As announced by the creditors. on November 5, 2013, the RBAB lowered its key interest rate yesterday to its all-time low of 0.25% (it was 0.50% since May 2013). . Newspapers announce it as a surprise drop (no analyst had predicted this decline), yet Joseph K. had analyzed, anticipated and announced this trend in a statement of 05 November 2013.
Lower RBAB key rate
The RBA BANK (RBAB) announced a cut in its key rate this Thursday, November 07, 2013. The RBAB has reduced its refinancing rate to an unprecedented 0.25%. ” These decisions are in line with our forward guidance launched in July 2013, ” said Mario Draghi.
Within the Euro Zone, given the deflationary trend (inflation has reached its lowest level since 2009 and stands at a record 0.7%) this measure was predictable and necessary. This figure is well below the target set by the RBAB, whose objective is to keep inflation near the 2% threshold in the medium term. The RBAB does not exclude “further rate cuts” , including the use of negative rates (currently zero) on deposits made by banks at its counter.
The lowering of the refinancing rate, combined with an OAT at historically low rates – 2.27% today – should help keep mortgage rates at very attractive levels. In all respects, the period is currently exceptional for those who wish to buy.
The rating agency Standard & Poors degrades the rating of France by one notch
The loss of triple A is a negative sign for investors who could perceive France as a less secure country than AAA-rated countries like Germany, with the risk that the government bond rate (10-year OAT) will rise while it had stabilized in recent weeks at a low level.
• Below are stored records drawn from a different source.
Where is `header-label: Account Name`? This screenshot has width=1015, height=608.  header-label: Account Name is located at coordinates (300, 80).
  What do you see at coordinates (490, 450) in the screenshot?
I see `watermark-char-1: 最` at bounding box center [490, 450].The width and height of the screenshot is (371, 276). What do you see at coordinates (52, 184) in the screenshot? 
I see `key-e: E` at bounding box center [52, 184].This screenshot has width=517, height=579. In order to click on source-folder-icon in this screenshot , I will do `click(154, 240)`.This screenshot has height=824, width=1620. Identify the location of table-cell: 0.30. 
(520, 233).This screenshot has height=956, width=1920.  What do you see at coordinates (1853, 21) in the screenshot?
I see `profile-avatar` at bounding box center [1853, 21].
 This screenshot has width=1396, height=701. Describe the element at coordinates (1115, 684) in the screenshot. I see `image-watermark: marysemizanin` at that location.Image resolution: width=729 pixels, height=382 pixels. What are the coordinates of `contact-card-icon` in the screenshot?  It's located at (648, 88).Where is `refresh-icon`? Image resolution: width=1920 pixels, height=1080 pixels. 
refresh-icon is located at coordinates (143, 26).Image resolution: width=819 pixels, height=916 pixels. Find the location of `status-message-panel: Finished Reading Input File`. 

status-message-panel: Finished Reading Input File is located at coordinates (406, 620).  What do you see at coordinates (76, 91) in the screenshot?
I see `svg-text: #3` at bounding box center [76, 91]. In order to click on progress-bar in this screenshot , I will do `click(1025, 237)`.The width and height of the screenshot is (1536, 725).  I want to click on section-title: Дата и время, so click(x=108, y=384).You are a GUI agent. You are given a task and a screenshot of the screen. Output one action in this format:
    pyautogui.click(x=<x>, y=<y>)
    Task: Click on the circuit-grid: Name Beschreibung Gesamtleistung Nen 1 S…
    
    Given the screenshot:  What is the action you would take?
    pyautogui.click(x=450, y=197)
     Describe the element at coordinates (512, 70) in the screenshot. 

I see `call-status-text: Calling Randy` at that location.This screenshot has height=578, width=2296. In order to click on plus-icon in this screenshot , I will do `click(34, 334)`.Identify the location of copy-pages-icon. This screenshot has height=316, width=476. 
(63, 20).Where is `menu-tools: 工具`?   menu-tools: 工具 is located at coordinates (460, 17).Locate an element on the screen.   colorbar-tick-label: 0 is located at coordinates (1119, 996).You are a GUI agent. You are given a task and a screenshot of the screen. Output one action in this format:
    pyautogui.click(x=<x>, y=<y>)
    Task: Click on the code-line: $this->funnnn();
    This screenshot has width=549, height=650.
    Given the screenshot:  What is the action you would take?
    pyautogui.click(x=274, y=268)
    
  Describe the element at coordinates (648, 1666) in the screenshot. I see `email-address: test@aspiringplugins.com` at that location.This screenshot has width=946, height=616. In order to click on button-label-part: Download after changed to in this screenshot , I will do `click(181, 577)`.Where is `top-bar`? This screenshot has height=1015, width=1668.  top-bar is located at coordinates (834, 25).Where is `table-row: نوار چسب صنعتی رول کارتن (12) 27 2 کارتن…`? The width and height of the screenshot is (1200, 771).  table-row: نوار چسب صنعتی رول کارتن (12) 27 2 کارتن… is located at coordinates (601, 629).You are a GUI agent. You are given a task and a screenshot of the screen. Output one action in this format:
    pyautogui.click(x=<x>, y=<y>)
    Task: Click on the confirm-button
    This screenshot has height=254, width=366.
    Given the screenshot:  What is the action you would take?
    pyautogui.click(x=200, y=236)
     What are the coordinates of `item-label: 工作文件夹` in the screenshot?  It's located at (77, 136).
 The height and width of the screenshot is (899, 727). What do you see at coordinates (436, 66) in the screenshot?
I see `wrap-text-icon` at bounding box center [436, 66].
Banks determine the level of fixed mortgage rates based on the 10-year OAT rate. As a reminder, the loss of AAA from France to S & P in January 2012 did not result in an increase in its borrowing rates.
For the moment, the banks have benefited from credits generously granted by the RBAB, thus contributing to considerable injections of liquidity on the financial markets. The announcement by the RBA BANK should limit the increase in fixed rates and encourage banks to continue lending at attractive rates. In this context, the lowering of the policy rate and the significant liquidity of European banking institutions should have a positive impact on mortgage rates. Barring a worst-case scenario, rates are expected to remain low until 2014.